**TASK DETAILS**.
Reproduce the portion of the passage on the AN/AWG-10 and AN/AWG-11 starting with "AN/AWG-10A is a" and going on through "in doppler mode.", word for word.

**EXCERPT PROVIDED**.
AN/AWG-10A is a development of the original AN/AWG-10, with great improvement in reliability and maintainability by replacing the original transmitter in AN/AWG-10 with a solid state unit whose only tube was a klystron power amplifier.  Adding a digital computer allowed much more effective missile launch equations. AN/AWG-10A also incorporated a new servoed optical sight. There were also additions of new modes such as continuously displayed impact point mode, freeze displayed impact mode, and computer released visual mode.  AN/AWG-10B was further digitized version of AN/AWG-10/10A but retained many analog circuits. A key AVC (avionics change) was the replacement of the unreliable Doppler Spectrum Analyzer (DSA) with a reliable Digital Spectrum Processor (DSP) which also increased accuracy when operating in doppler mode.

AN/AWG-11
AN/AWG-11 was a British AN/AWG-10 license-built by Ferranti. The radar used was AN/APG-60, and AN/AWG-11 is a slightly modified AN/AWG-10 in that it's compatible with AGM-12 Bullpup and WE.177, so that British F-4s can perform nuclear strike missions if required.

**EXCERPTED RECORDS**.

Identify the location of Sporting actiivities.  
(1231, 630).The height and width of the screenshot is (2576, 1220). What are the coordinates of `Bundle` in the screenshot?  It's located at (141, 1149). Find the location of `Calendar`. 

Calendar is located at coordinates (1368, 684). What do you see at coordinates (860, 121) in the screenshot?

**THE COMPLETED TASK**.
AN/AWG-10A is a development of the original AN/AWG-10, with great improvement in reliability and maintainability by replacing the original transmitter in AN/AWG-10 with a solid state unit whose only tube was a klystron power amplifier.  Adding a digital computer allowed much more effective missile launch equations. AN/AWG-10A also incorporated a new servoed optical sight. There were also additions of new modes such as continuously displayed impact point mode, freeze displayed impact mode, and computer released visual mode.  AN/AWG-10B was further digitized version of AN/AWG-10/10A but retained many analog circuits. A key AVC (avionics change) was the replacement of the unreliable Doppler Spectrum Analyzer (DSA) with a reliable Digital Spectrum Processor (DSP) which also increased accuracy when operating in doppler mode.